Instructions to follow:
The output should consist solely of the line containing "bildung@bsberlin.de (306, 873)" and all lines after it through the final line of the entries below, reproduced exactly.

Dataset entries
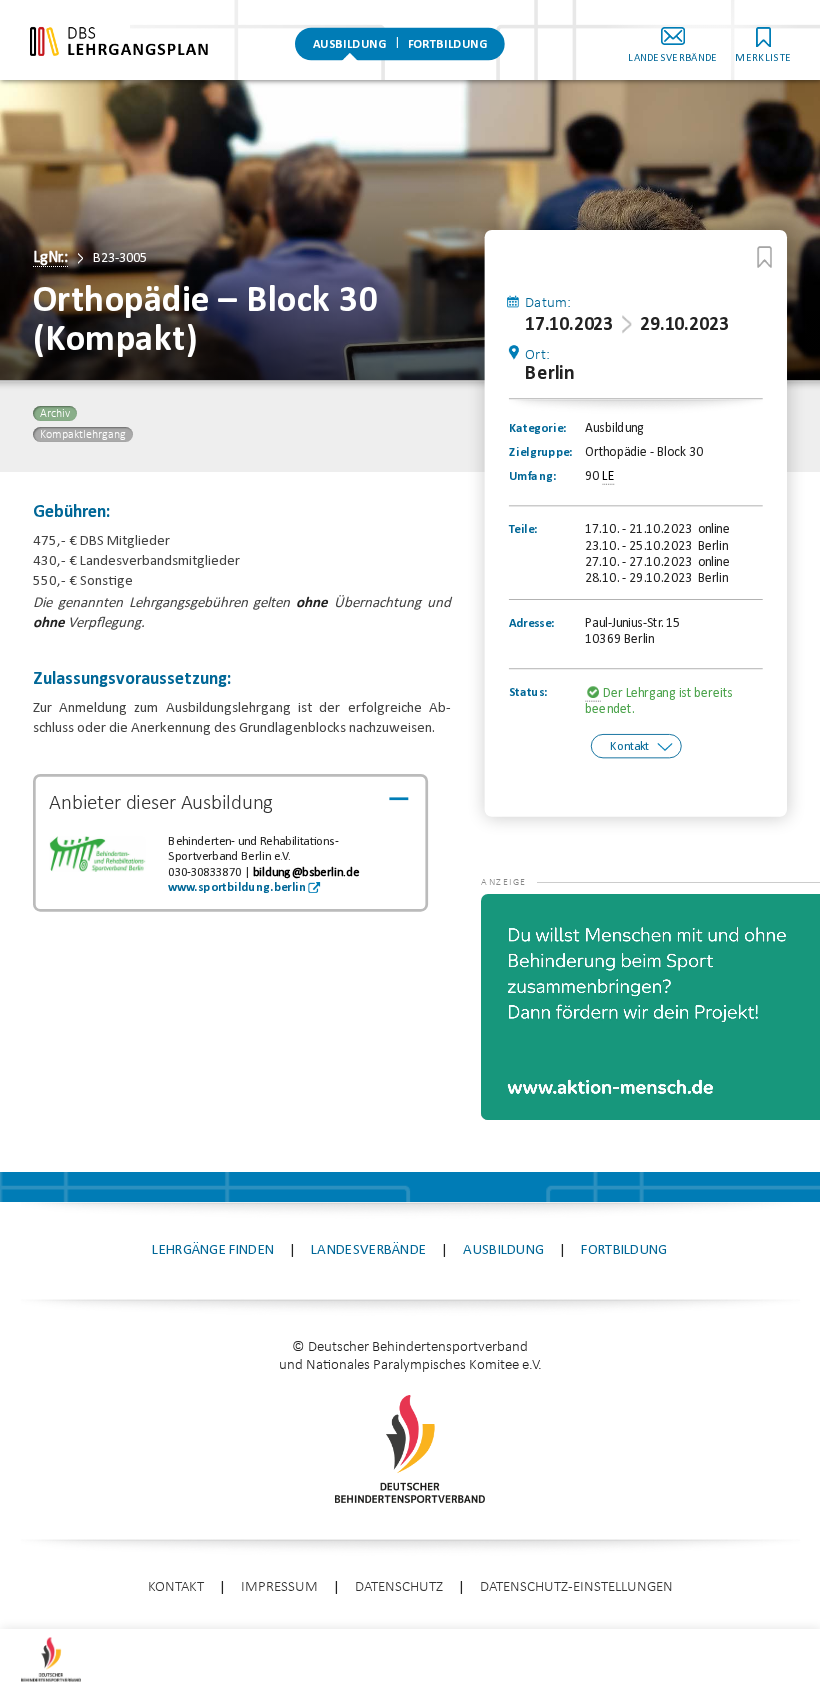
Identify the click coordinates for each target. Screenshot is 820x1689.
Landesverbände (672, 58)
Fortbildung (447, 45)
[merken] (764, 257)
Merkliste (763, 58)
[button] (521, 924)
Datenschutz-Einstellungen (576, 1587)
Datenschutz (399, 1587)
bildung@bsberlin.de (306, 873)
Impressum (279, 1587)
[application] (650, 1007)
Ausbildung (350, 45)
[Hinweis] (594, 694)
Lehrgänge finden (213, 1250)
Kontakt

Finished exercise:
bildung@bsberlin.de (306, 873)
Impressum (279, 1587)
[application] (650, 1007)
Ausbildung (350, 45)
[Hinweis] (594, 694)
Lehrgänge finden (213, 1250)
Kontakt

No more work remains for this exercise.